(Selected text)
Several larger operators in the cinema industry carry high levels of balance sheet leverage. For example, Cineworld Group Plc, the parent company of Regal Cinemas and one of the largest cinema operators, filed for Chapter 11 bankruptcy on September 7, 2022 to restructure their balance sheet and alleviate their debt burden. As a result of the bankruptcy, we collected $0.2 million of the $0.3 million we had in accounts receivable at the time of the bankruptcy filing related to products and services sold to Regal Cinemas. If any of our larger customers were to have financial difficulties or enter bankruptcy it could negatively impact the collectability of our accounts receivable and could also negatively impact our revenue in future periods.
Financial instruments that potentially expose us to a concentration of credit risk principally consist of accounts receivable. We sell products to a large number of customers in many different geographic regions. To minimize credit concentration risk, we perform ongoing credit evaluations of our customers' financial condition or use letters of credit.
Demand - Risk 3
Our operating results could be materially harmed if we are unable to accurately forecast demand for our products and services and adequately manage our inventory.
To ensure adequate inventory supply, we forecast inventory needs, place orders and plan personnel levels based on estimates of future demand. Our ability to accurately forecast demand for our products and services is limited and could be affected by many factors, including an increase or decrease in customer demand for our products and services or for products and services of our competitors, product and service introductions by competitors, unanticipated changes in general market conditions, effects of the COVID-19 pandemic and the weakening of economic conditions or consumer confidence in future economic conditions. If we fail to accurately forecast customer demand, we may experience excess inventory levels or a shortage of products available for sale. Conversely, if we underestimate customer demand for our products and services, we may not be able to deliver products to meet requirements, and this could result in damage to our brand and customer relationships and adversely affect our revenue and operating results.
Sales & Marketing3 | 5.5%
Sales & Marketing - Risk 1
We depend in part on distributors, dealers and resellers to sell and market our products and services, and our failure to maintain and further develop our sales channels could harm our business.
In addition to our in-house sales force, we sell some of our products and services through distributors, dealers and resellers. As we do not have long-term contracts and these agreements may be cancelled at any time, any changes to our current mix of distributors could adversely affect our gross margin and could negatively affect both our brand image and our reputation. If our distributors, dealers and resellers are not successful in selling our products, our revenue would decrease. Specifically, the shutdowns of local and state economies as a result of the COVID-19 pandemic have and may continue in the future to adversely affect the operations of our dealers and resellers. In addition, our success in expanding and entering into new markets internationally will depend on our ability to establish relationships with new distributors. If we do not maintain our relationship with existing distributors or develop relationships with new distributors, dealers and resellers, our ability to grow our business and sell our products and services could be adversely affected and our business may be harmed.
(End Selected text)
(Data extract)
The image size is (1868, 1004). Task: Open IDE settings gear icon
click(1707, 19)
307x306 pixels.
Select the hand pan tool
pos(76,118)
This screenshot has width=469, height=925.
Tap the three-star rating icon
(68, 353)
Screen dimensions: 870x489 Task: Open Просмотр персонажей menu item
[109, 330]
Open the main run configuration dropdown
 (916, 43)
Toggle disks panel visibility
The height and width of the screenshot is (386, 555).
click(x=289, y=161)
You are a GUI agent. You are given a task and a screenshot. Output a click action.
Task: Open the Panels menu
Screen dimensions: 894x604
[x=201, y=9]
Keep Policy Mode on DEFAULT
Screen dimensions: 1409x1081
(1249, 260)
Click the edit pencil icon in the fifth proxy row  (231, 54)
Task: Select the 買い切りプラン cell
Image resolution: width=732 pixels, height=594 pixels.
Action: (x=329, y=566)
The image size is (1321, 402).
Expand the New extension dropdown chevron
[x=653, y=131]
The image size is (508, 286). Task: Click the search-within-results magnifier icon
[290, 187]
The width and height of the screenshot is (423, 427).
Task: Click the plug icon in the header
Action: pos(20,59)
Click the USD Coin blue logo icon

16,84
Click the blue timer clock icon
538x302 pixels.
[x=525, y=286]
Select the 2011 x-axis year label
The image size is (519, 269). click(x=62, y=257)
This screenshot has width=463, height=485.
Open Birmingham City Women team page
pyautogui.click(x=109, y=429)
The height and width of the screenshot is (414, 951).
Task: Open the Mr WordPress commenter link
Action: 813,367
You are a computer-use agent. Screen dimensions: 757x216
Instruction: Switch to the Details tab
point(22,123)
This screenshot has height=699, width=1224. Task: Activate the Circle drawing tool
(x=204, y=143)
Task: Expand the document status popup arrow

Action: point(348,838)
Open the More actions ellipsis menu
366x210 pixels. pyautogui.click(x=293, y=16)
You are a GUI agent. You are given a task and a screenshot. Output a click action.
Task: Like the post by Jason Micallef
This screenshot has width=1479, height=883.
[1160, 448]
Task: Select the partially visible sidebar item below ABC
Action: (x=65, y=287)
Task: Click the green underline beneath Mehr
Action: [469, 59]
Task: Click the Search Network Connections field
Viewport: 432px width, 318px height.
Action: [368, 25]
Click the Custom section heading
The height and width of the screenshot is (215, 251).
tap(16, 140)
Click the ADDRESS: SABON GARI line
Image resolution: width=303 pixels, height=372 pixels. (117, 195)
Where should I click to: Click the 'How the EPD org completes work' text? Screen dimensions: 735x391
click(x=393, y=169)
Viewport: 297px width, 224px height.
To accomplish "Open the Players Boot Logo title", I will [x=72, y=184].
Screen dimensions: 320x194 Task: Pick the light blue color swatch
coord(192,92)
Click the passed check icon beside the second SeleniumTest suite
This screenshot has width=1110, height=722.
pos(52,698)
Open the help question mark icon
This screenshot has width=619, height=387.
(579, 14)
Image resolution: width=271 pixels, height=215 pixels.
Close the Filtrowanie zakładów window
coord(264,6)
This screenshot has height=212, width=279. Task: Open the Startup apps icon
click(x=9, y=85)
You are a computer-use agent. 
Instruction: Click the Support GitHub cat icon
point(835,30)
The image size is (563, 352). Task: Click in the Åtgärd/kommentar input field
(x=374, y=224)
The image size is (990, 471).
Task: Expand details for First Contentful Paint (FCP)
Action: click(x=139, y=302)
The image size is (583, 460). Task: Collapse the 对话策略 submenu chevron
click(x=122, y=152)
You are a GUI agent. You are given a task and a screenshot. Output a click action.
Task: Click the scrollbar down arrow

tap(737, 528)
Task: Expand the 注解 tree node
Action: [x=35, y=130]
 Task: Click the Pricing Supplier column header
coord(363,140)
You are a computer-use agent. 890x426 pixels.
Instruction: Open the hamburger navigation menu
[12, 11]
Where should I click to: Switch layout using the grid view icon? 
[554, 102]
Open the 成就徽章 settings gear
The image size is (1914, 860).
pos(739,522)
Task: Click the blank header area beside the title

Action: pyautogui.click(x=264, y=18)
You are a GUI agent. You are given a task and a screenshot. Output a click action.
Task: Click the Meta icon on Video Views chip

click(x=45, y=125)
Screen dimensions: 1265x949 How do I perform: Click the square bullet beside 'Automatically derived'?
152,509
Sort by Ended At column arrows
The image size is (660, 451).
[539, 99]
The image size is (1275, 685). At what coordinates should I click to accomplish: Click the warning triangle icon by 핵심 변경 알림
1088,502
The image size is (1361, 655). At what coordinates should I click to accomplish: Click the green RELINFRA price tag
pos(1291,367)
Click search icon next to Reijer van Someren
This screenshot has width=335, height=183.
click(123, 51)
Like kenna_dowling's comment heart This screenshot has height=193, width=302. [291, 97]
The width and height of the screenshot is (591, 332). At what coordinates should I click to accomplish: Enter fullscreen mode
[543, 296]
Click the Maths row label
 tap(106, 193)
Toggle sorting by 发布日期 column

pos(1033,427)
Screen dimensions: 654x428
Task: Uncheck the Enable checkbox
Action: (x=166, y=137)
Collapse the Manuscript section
(End Data extract)
## Exercise tasks
[1] Output the passage of the risk-factor excerpt from "Financial instruments that" up to and including "manage our inventory.", copied exactly.
[2] In the risk-factor excerpt, what factors does the text name as able to affect the ability to accurately forecast demand for products and services?

## Task answers
[1]
Financial instruments that potentially expose us to a concentration of credit risk principally consist of accounts receivable. We sell products to a large number of customers in many different geographic regions. To minimize credit concentration risk, we perform ongoing credit evaluations of our customers' financial condition or use letters of credit.
Demand - Risk 3
Our operating results could be materially harmed if we are unable to accurately forecast demand for our products and services and adequately manage our inventory.

[2]
- An increase or decrease in customer demand for our products and services or for products and services of our competitors
- Product and service introductions by competitors
- Unanticipated changes in general market conditions
- Effects of the COVID-19 pandemic
- The weakening of economic conditions or consumer confidence in future economic conditions